*What is needed*. Return all the entries. Match them word for word.

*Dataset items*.
=-=-=

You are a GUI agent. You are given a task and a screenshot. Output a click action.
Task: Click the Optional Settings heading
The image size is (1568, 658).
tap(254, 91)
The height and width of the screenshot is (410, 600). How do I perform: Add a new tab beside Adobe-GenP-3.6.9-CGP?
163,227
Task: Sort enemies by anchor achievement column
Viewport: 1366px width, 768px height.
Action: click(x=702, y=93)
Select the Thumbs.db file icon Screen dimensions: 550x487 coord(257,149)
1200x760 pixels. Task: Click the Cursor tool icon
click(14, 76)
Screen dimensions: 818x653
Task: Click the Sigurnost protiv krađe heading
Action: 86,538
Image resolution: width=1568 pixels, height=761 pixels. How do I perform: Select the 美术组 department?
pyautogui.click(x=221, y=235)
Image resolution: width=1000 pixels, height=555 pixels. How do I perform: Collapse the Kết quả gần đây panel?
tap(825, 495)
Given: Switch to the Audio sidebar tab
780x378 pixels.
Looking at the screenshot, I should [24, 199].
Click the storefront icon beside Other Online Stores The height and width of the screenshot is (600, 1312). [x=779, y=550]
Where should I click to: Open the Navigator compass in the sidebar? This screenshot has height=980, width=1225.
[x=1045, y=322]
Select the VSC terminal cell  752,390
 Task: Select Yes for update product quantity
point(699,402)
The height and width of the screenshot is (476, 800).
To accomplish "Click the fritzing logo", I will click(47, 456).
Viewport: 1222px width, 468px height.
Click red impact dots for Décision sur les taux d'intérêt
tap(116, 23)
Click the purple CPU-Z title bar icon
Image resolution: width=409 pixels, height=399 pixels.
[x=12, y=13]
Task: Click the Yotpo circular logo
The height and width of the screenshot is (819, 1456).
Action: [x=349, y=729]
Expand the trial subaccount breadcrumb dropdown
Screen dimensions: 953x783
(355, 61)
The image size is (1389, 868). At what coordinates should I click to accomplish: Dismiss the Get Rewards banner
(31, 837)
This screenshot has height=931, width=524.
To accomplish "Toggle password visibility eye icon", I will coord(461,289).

=-=-=

*Expected answer*.
You are a GUI agent. You are given a task and a screenshot. Output a click action.
Task: Click the Optional Settings heading
The image size is (1568, 658).
tap(254, 91)
The height and width of the screenshot is (410, 600). How do I perform: Add a new tab beside Adobe-GenP-3.6.9-CGP?
163,227
Task: Sort enemies by anchor achievement column
Viewport: 1366px width, 768px height.
Action: click(x=702, y=93)
Select the Thumbs.db file icon Screen dimensions: 550x487 coord(257,149)
1200x760 pixels. Task: Click the Cursor tool icon
click(14, 76)
Screen dimensions: 818x653
Task: Click the Sigurnost protiv krađe heading
Action: 86,538
Image resolution: width=1568 pixels, height=761 pixels. How do I perform: Select the 美术组 department?
pyautogui.click(x=221, y=235)
Image resolution: width=1000 pixels, height=555 pixels. How do I perform: Collapse the Kết quả gần đây panel?
tap(825, 495)
Given: Switch to the Audio sidebar tab
780x378 pixels.
Looking at the screenshot, I should [24, 199].
Click the storefront icon beside Other Online Stores The height and width of the screenshot is (600, 1312). [x=779, y=550]
Where should I click to: Open the Navigator compass in the sidebar? This screenshot has height=980, width=1225.
[x=1045, y=322]
Select the VSC terminal cell  752,390
 Task: Select Yes for update product quantity
point(699,402)
The height and width of the screenshot is (476, 800).
To accomplish "Click the fritzing logo", I will click(47, 456).
Viewport: 1222px width, 468px height.
Click red impact dots for Décision sur les taux d'intérêt
tap(116, 23)
Click the purple CPU-Z title bar icon
Image resolution: width=409 pixels, height=399 pixels.
[x=12, y=13]
Task: Click the Yotpo circular logo
The height and width of the screenshot is (819, 1456).
Action: [x=349, y=729]
Expand the trial subaccount breadcrumb dropdown
Screen dimensions: 953x783
(355, 61)
The image size is (1389, 868). At what coordinates should I click to accomplish: Dismiss the Get Rewards banner
(31, 837)
This screenshot has height=931, width=524.
To accomplish "Toggle password visibility eye icon", I will coord(461,289).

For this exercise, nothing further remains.